The reason being if Belinda and I had a magic wand we would clean up informed consent forms directly. But we are also realistic and we know that each pharma, each sponsor has their own template for an informed consent and it is very difficult for us to tackle individual informed consent forms. So then the next best solution is really creating an addendum and the addendum would serve not to make patients expert in a particular clinical trial, the goal of the addendum is to really make sure that patients have access to, at the tip of their fingers, the most pertinent information they need to navigate the trial which is can I take a decision today to participate in the trial? What happens if these different situations arise? What happens if I have side effects that I need to deal with? What happens if I’m feeling sick in the middle of the night? Who is going to pay for the trial? What am I responsible for in terms of financial commitment to continue to participate in the trial? So very, very specific questions that are really top of mind for the patient community. 

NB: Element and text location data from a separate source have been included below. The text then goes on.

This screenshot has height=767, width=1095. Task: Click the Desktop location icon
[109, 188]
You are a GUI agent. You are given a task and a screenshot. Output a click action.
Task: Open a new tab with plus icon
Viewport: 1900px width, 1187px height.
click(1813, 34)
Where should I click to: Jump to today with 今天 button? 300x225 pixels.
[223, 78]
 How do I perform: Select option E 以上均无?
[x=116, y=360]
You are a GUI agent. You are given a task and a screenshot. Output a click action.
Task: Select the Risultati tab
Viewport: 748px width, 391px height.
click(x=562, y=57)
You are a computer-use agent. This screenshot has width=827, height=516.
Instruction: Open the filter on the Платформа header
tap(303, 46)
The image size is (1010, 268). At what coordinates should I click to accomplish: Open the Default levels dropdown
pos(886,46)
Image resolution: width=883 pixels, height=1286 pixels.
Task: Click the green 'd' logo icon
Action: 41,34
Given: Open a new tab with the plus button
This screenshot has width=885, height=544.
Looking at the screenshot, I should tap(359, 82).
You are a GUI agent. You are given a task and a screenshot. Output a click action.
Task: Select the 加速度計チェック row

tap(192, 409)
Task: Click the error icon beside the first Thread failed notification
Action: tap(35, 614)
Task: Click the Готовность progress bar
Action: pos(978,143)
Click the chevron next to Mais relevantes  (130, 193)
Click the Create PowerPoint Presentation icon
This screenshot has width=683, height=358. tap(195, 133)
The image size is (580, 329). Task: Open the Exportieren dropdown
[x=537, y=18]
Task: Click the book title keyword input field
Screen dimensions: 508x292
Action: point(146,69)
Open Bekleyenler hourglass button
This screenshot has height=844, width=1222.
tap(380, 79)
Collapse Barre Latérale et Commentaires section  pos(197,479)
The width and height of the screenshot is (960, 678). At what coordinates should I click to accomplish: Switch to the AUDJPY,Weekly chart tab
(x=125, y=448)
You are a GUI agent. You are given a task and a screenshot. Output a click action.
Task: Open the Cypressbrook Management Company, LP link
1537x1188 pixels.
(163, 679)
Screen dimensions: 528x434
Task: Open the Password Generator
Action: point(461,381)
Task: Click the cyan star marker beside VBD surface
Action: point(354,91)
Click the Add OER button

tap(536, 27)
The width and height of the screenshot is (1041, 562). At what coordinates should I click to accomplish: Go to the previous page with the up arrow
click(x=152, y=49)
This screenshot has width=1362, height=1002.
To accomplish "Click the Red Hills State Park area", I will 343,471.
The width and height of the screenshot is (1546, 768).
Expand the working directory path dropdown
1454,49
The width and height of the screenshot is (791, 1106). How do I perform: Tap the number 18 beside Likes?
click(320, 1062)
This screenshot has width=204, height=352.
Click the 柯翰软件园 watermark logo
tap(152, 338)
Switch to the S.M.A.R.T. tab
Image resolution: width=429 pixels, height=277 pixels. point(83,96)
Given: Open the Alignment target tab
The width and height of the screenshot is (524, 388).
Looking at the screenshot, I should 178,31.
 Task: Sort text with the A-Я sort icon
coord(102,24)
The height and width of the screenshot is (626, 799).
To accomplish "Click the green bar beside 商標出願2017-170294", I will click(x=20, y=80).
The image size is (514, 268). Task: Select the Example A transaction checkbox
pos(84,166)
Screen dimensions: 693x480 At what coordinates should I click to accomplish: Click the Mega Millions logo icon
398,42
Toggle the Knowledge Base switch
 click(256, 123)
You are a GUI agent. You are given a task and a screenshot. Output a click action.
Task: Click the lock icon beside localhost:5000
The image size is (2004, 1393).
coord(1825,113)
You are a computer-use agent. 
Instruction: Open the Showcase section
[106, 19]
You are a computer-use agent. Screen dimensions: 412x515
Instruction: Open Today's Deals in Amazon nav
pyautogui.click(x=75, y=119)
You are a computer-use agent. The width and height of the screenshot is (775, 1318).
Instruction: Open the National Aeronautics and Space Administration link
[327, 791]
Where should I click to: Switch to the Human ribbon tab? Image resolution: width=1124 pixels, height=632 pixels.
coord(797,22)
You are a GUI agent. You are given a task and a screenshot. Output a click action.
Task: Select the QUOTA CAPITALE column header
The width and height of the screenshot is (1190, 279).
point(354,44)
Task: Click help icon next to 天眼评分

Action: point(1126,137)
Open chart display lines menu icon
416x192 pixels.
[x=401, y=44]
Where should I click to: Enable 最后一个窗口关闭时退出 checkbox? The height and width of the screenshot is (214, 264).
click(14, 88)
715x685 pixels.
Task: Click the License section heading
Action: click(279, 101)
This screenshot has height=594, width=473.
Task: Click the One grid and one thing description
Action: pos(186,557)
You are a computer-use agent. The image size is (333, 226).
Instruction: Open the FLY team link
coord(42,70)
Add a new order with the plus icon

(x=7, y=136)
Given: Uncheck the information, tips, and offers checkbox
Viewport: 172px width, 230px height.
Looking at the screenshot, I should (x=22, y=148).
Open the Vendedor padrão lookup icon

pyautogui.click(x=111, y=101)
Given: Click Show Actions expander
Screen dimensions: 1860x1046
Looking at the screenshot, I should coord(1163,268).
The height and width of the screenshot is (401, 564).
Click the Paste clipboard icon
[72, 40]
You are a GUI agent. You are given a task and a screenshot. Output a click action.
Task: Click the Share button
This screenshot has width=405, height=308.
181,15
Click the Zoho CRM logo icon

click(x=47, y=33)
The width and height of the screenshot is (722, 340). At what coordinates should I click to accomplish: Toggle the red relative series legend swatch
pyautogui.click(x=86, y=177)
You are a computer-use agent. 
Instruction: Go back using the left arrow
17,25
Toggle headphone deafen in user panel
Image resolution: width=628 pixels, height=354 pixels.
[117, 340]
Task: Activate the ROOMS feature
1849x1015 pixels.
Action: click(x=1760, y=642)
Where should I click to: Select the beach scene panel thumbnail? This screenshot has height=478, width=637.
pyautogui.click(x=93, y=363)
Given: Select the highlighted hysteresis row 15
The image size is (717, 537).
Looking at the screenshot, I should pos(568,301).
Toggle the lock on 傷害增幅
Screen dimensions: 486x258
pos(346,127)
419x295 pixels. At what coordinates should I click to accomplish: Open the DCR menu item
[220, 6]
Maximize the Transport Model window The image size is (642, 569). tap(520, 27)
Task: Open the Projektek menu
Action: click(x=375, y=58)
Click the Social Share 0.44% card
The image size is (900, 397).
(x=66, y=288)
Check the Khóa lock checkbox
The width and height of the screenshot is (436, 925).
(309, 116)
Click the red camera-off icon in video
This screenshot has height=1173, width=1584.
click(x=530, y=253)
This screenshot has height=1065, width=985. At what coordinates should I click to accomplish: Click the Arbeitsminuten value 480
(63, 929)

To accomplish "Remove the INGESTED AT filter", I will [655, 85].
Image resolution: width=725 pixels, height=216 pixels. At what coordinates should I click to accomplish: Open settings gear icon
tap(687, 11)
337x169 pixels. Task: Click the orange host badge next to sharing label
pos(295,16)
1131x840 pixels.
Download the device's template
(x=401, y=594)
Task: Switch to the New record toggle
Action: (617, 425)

An addendum can help answer those questions quickly and in an accessible fashion because, again, keep in mind that they’re 21-, 25-page forms. A lot of that is legalese and the average patient does not care about the legalese. So the addendum is all about extracting what is pertinent, putting it in a patient-friendly language because Belinda talked about the readability – a lot of forms are not written at an eighth grade level. So making sure that the addendum has necessary patient information at a reading level that patients can easily access when they’re making these different decisions during the trial journey. 

I would not just say as a lung cancer patient advocate in research, I think pretty much all oncology trials, pretty much all clinical trials, we are very dependent on the patient community for really advancing science. If we use something like an addendum, if we make the informed consent process more easy, more seamless, more participatory, more engaging, as Belinda pointed out, this entire process was conceptualised in partnership with patients. Right from the informed consent process if we really, really make patients partners in the research and clinical trials the value proposition is much more clear and we’ll have a much more healthier clinical trial ecosystem. That is really what our goal is, to make patients be absolute partners in this process. That would be the impact of doing something like this.